1952 Topps baseball is generally recognized as one of the Big 3 baseball sets with 1909-11 T206 and 1933 Goudey, making it the most iconic postwar set. It also contains one of the most recognizable cards of all time, Mickey Mantle’s 2nd-year card, and great bookends in Andy Pafko and Eddie Matthews. The 407-card 1952 Topps set was bigger than Bowman’s rival set, and the cards were larger, making them very eye-catching. But it’s not all rosy for collectors; the 1952 Topps set has its weaknesses, and in this article, I’ll run down eight of them.
1. Only two Hall-of-Fame rookie cards
In the incredibly popular Hall of Fame Players – Post War Rookies set, the only 1952s are Hoyt Wilhelm and Eddie Mathews. 1951 Bowman, a set many consider equal to 1952 Topps, has 5 in Whitey Ford, Monte Irvin, Nellie Fox, Mickey Mantle, and Willie Mays. 1948 Bowman (Kinder, Berra, Spahn, Musial, Schoendienst) and 1957 Topps (Drysdale, Mazeroski, Frank Robinson, Brooks Robinson, Bunning) also have 5 Hall of Fame rookie cards.
2. They aren’t rare
PSA alone has graded over 270k 1952 Topps baseball cards. Now, there is certainly a financial incentive to get these cards graded, but that 270k number doesn’t include SGC, Beckett, or raw cards. Collectors can find dozens of examples of every card in the set for sale at any time.
3. There are other great (better?) looking sets
The 1952 Topps set certainly commands high praise. But, I’ve written about the 1950-52 Bowman run being works of art and how many consider the 1952 Bowman Stan Musial card one of the best-looking cards of all time.
4. They are awfully expensive
The set has become a victim of its success and priced out a lot of collectors. Complete sets command 6-figure prices.
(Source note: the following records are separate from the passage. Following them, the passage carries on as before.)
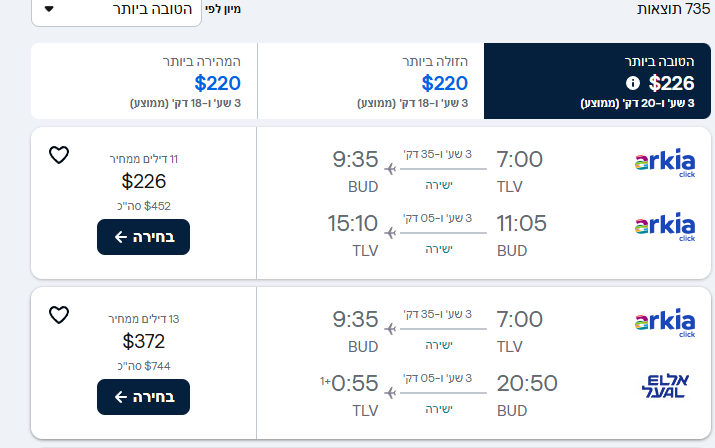The width and height of the screenshot is (715, 448).
Task: Click the $744 total price text
Action: pyautogui.click(x=143, y=366)
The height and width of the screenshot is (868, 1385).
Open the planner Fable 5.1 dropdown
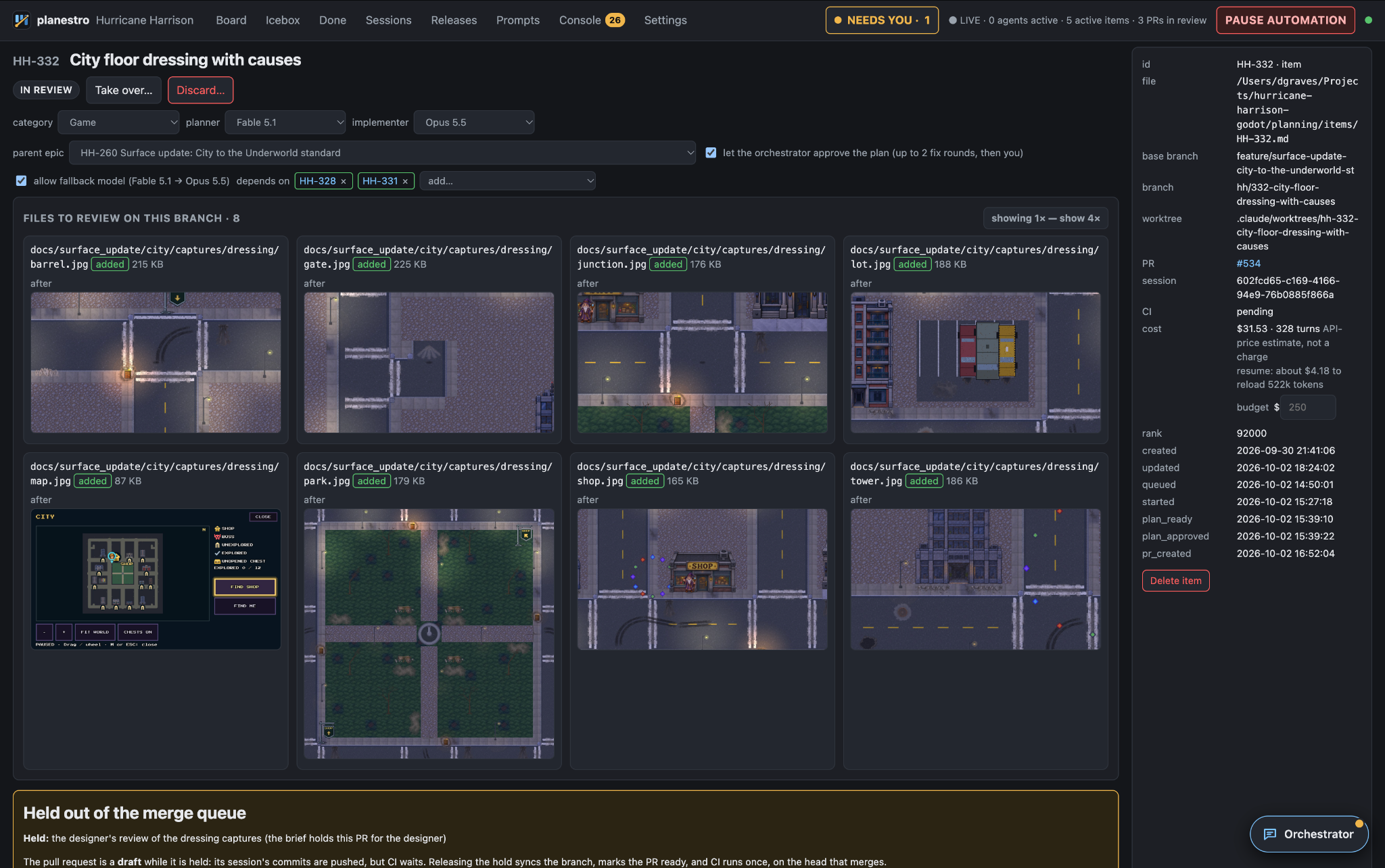tap(285, 122)
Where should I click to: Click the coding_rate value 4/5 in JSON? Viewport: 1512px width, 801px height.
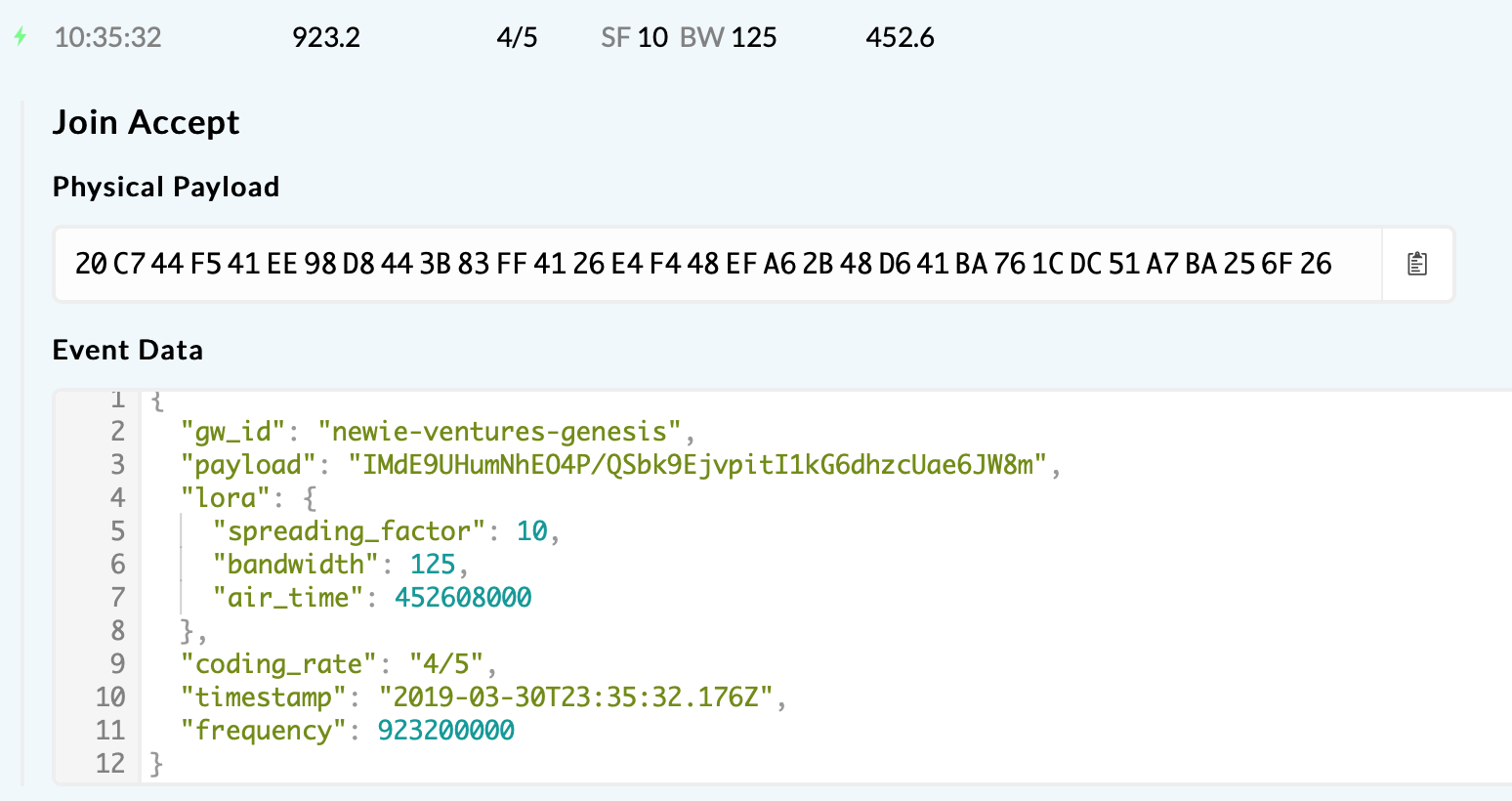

5. The Mantle is iconic, but it’s not his rookie card
The 1952 Topps Mickey Mantle #311 card is iconic and likely the most recognizable card in the hobby. But remember, it’s not his rookie card and was a double print. The card sometimes gives the hobby a bad name as so many fakes have hit the market over the years.
6. The set is missing some key players
While the 407 card set has many big names in it, it’s still missing some key players. Ted Williams and Whitey ford aren’t in it (military service), Stan Musial was exclusive to Bowman, and Hall of Famers Nellie Fox, George Kell, and Ralph Kiner didn’t make it in either.
7. A complete set is hard to define
Due to printing flaws and errors, it’s a little hard to say what even constitutes a complete set. Do you need all the low numbers in both red/black backs? What about all the Page/Sain errors, gray backs, or the Campos error? The size coupled with the variants makes collecting 1952 Topps a tough ask.
8. They are hard to store
The cards are oversized compared to today’s cards and, in raw condition, are tougher to store.
What do you think, is 1952 Topps all it’s cracked up to be? Let me know down in the comments or reach out over on Twitter.
Just one more thing: As a rule, I think it’s important for folks to collect whatever appeals to them and not feel compelled to acquire specific cards or sets just because the hobby says they are a big deal. No one should feel left out of the hobby because they don’t idolize a particular set or card. After all, even the legendary 1952 Topps set has its flaws.